Brief introduction
A connection concentrator is a new feature in the IBM DB2 Universal Database Version 8.0 (DB2 UDB) that handles a large number of inbound connections that have very short transactions but have relatively large delays. This feature has the following advantages:
system resources are not occupied by connections that do not perform any work (idle connections).
Because of multiplexing architectures, agents can switch from one to the other to serve many client applications.
The server resource limit is based on the actual transaction load, not on the number of connections.
For example, suppose you have a WEB application in which users connect to a database rather than perform a large number of transactions on a table record. The connection concentrator allows the user to appear to be connected to the database, while the actual database agent can still serve inbound requests.
Here are some scalability and performance enhancements:
Less system resources are required than other systems running the same load.
Control structures are divided into application-level and proxy-level data.
Each connection requires less memory (on average) and fewer processes.
Enable Connect Concentrator
Set the following parameters in the Database Manager configuration to enable the connection concentrator:
The value of the max_connections must be greater than the value of max_coordagents to open the connection concentrator.

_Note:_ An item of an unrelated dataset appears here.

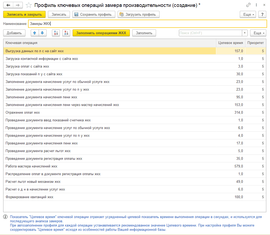Click the back navigation arrow
The width and height of the screenshot is (270, 235).
click(x=8, y=5)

By default, the max_connections parameter equals max_coordagents, so the connection concentrator is not enabled. This parameter controls the maximum number of applications that are allowed to connect to an instance. The range is [-1; max_coordagents--64000].
The max_coordagents parameter is the maximum number of coordination agents that can exist in the instance. Each local or remote application transaction is serviced by a coordinating agent.
When a connection concentrator is enabled, Max_connections restricts the number of user connections, max_coordagents the number of agents that are serving transactions.
The working principle of the connecting concentrator
DB2 UDB uses a database agent to service connection requests. Each user connection assigns a database agent. The agent exists throughout the life cycle of the connection, regardless of the workload running on the connection. Once the connection concentrator is enabled, the database agent is only "hot" during the SQL transaction. At the end of the transaction boundary (commit or rollback), the database agent is detached from the application. The agent is then free and can serve other transaction requests from other applications.